Both arguments strike me as generally correct. Still, one might resist the conclusion that victims are obligated, upon full atonement, to trust the former wrongdoer with respect to the very matter on which she was previously untrustworthy. Moral trust is scalar as are good will and moral competence. We may owe everyone, in the absence of evidence of untrustworthiness, some minimal level of moral trust. Further, we may owe fully atoning wrongdoers a general trust in their goodwill, their capacity to recognize authoritative norms, and their willingness to accept responsibility and make amends if they err in the future. We do not, however, owe it to everyone to trust them with our personal information, door keys, pets and the like. Atonement for betrayal cannot make it the case that we now owe a level of moral trust that wasn’t owed in the first place. At most, it seems to me, victims are obligated to acknowledge that the wrongdoer has done all she should have to make amends and that some kind of moral reconciliation is in order.

The problem is that Radzik’s conception of moral reconciliation does not appear to allow the victim and wrongdoer to recalibrate their trust relation; the two reconcile only if they return to the same trust relation they once had. This doesn’t seem right. One way that wrongdoers atone and prove themselves trustworthy for the future is by ceasing to ask for certain forms of trust — for example, one doesn’t ask to share the confidences of someone whose confidence one has betrayed in the past. Also, one way that victims find a road back to trust is to limit the opportunities for betrayal. To be fair, Radzik does insist that “redemption, the restoration of moral standing, moral reconciliation, forgiveness, and self-forgiveness come in degrees” and that moral reconciliation is an ideal (151). So she might say that the recalibrated trust relations I have in mind are cases of partial reconciliation and redemption — and a partial discharge of victims’ duty to reconcile. My worry, however, is that Radzik’s view overburdens victims with an obligation to return to a pre-betrayal level of trust upon full atonement.

In chapter 6, Radzik takes up restorative justice. Because restorative justice approaches to criminal sentencing promote the three subgoals of atonement — communication between victim and wrongdoer, reparation, and moral transformation — Radzik generally favors restorative justice approaches, though she argues for procedural safeguards to ensure that sentencing agreements do not reflect unreasonable conceptions of the good or unequal condemnation of equivalent crimes.
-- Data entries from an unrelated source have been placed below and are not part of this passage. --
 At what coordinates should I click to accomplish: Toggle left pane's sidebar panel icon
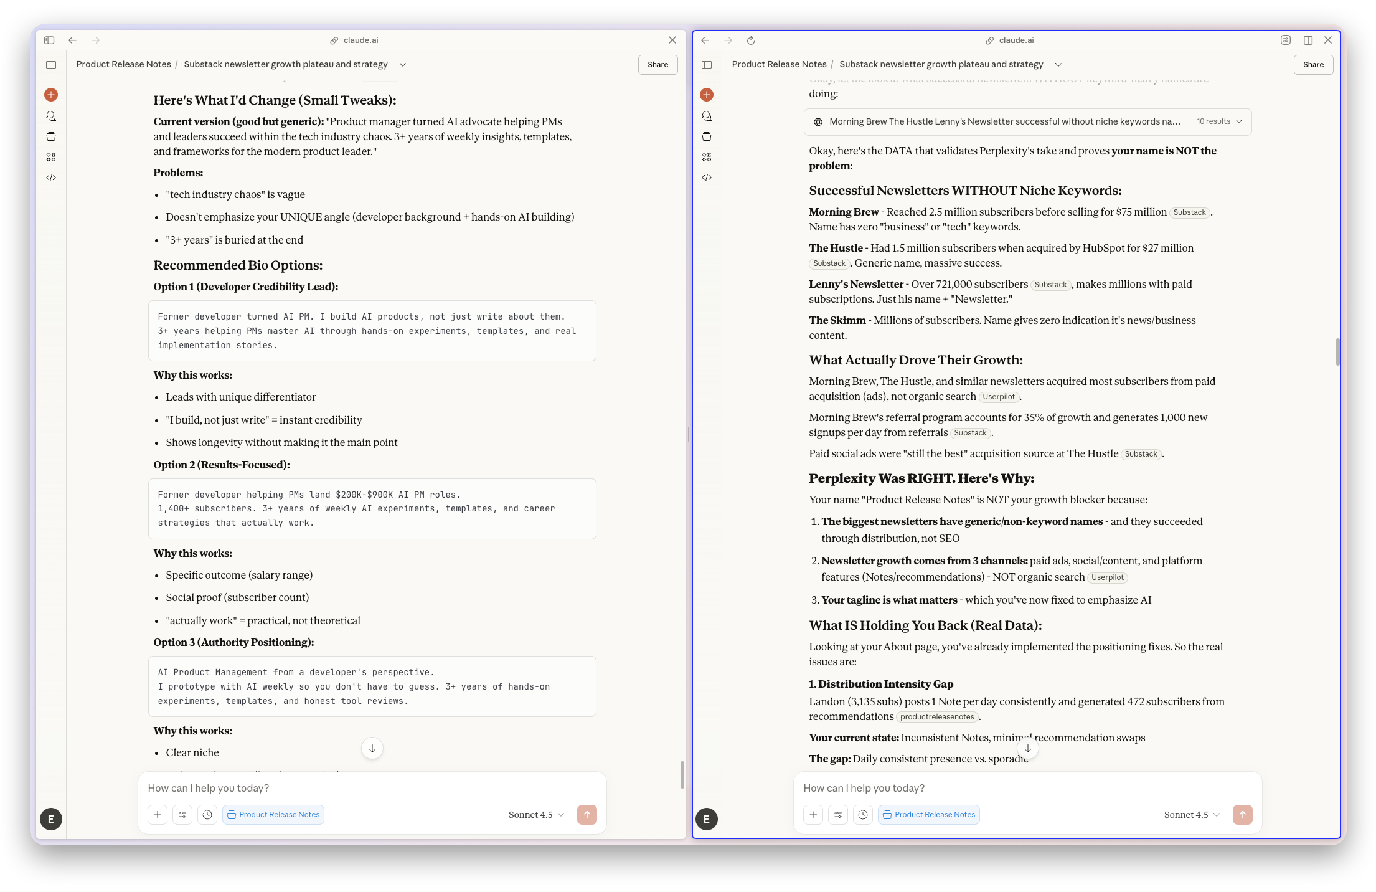51,65
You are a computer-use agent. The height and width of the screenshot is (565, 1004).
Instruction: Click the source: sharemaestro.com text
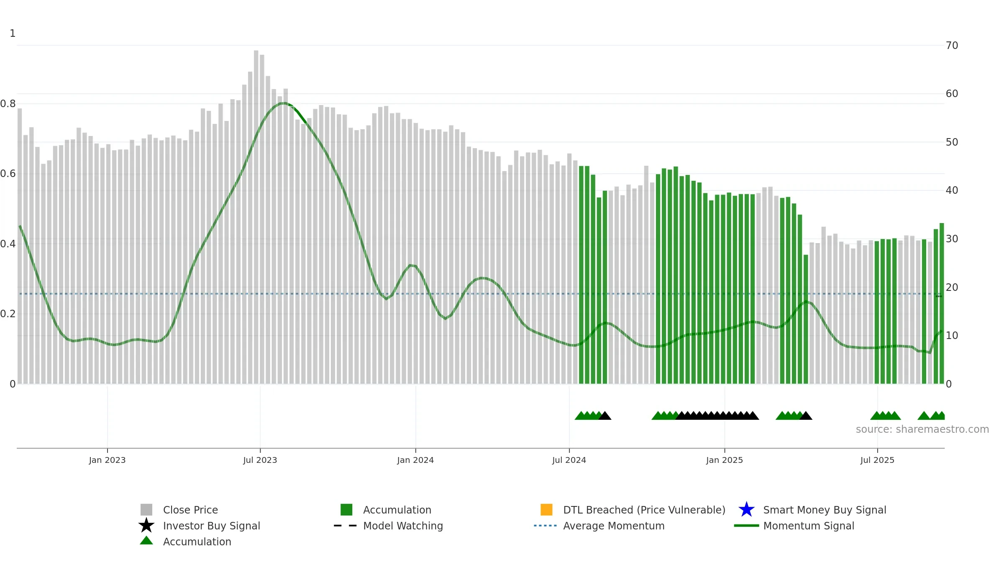[922, 429]
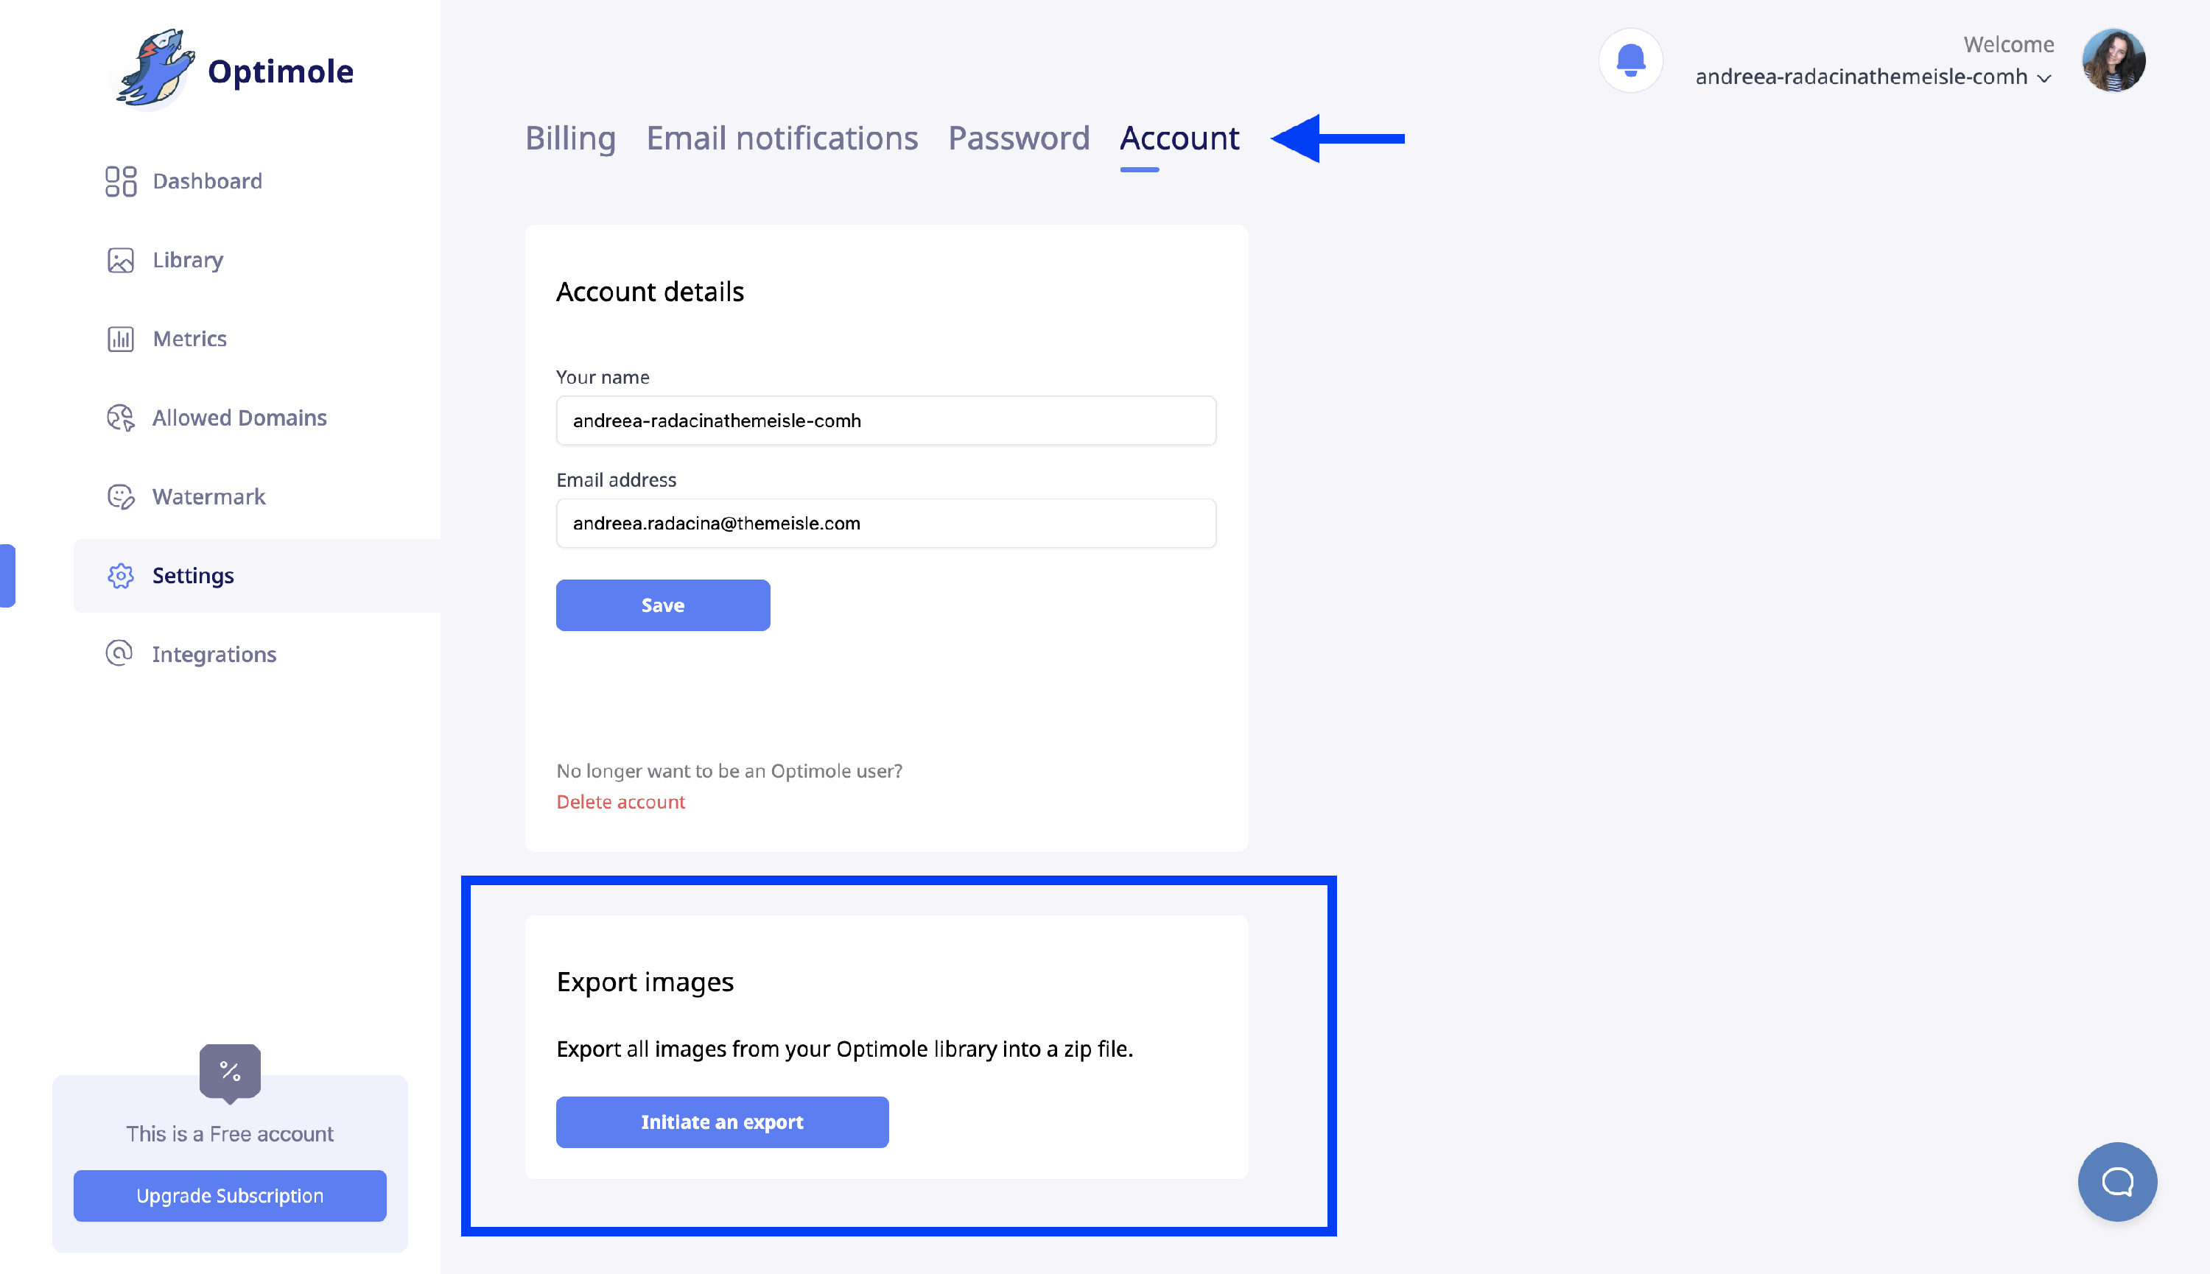Switch to the Email notifications tab
The image size is (2210, 1274).
point(782,138)
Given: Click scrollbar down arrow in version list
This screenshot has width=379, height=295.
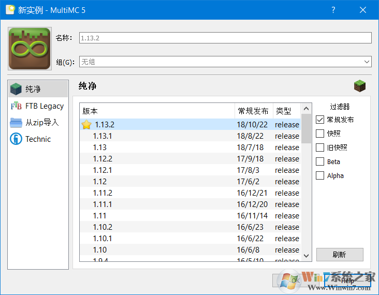Looking at the screenshot, I should pyautogui.click(x=306, y=256).
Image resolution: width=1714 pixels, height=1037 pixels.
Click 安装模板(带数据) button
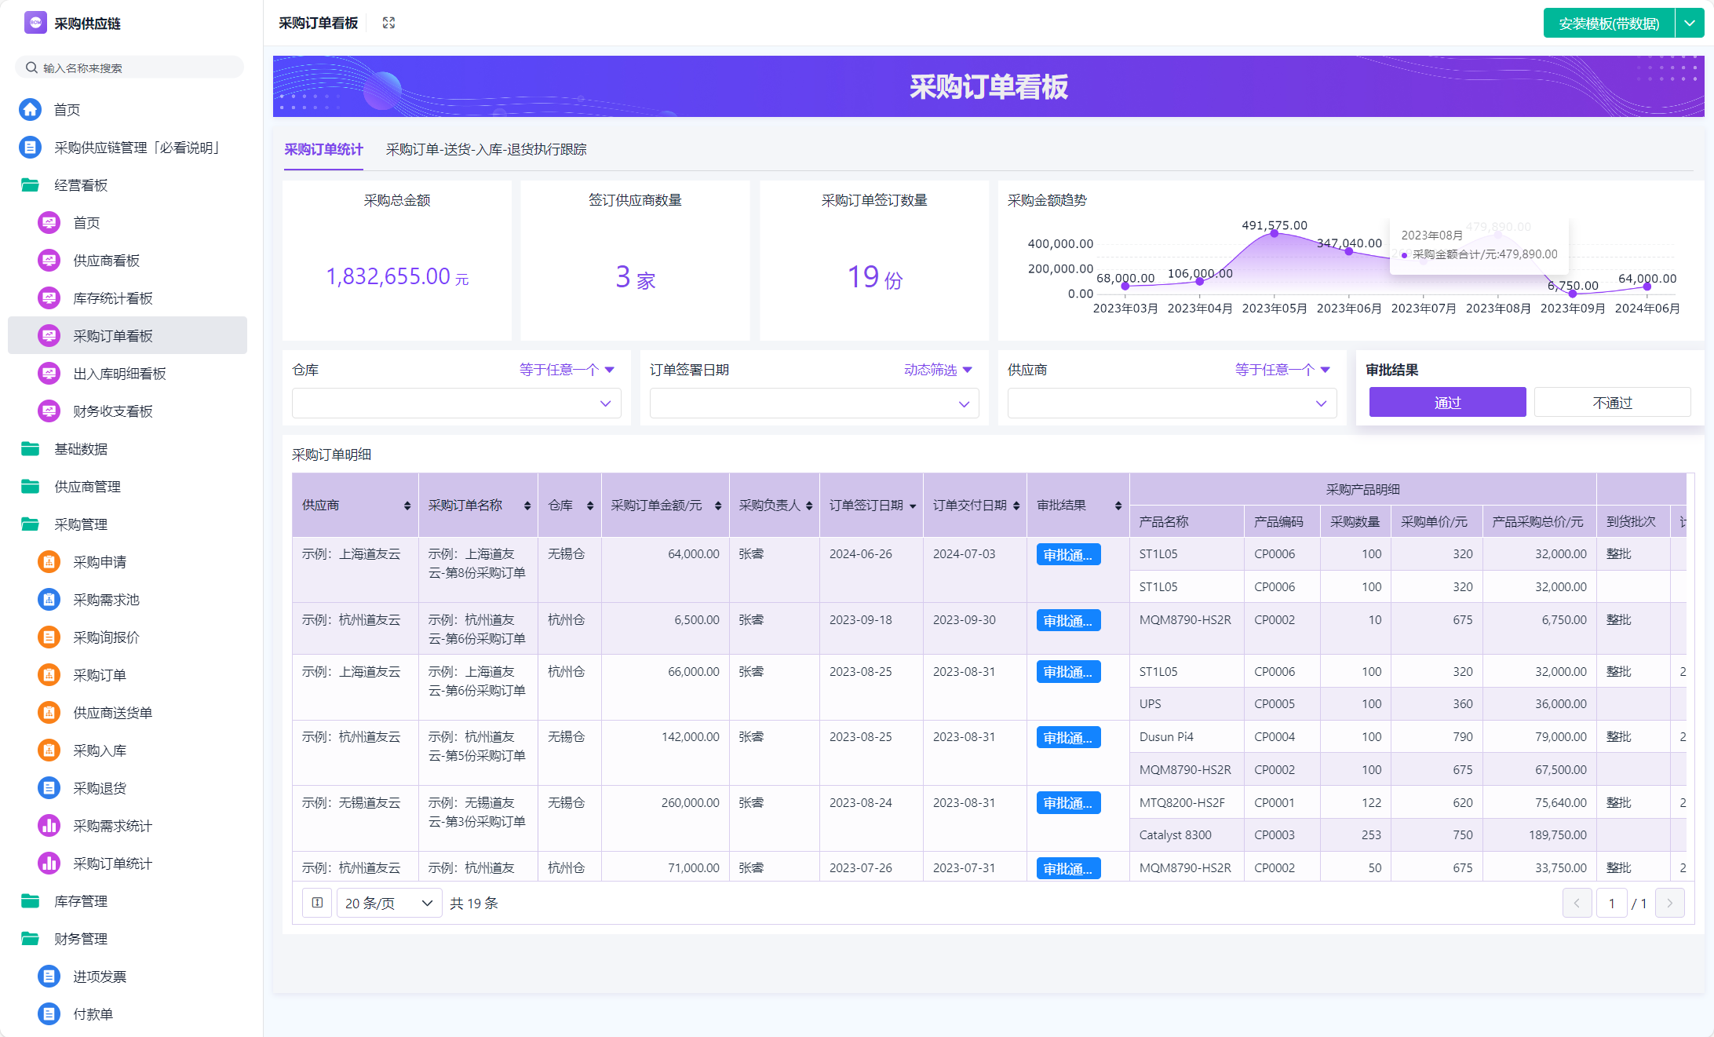(x=1609, y=24)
The last chapter takes up an historical case introduced in chapter 1 — the Magdalen asylums for “fallen” women in Ireland in the 19th and 20th centuries. The Magdalen asylums imposed especially harsh and degrading forms of atonement, exploited the penitents’ labor in unpaid laundry work, and made exit from the asylum difficult. The central question Radzik explores in this chapter is whether present day members of a collective (in this case, the Catholic Church in Ireland) are obligated make amends for wrongs they did not commit.

Linda Radzik’s Making Amends is a superb philosophical investigation of the moral aftermath of wrongdoing. In taking up such a critical area of morality, Radzik makes a significant contribution to ethics.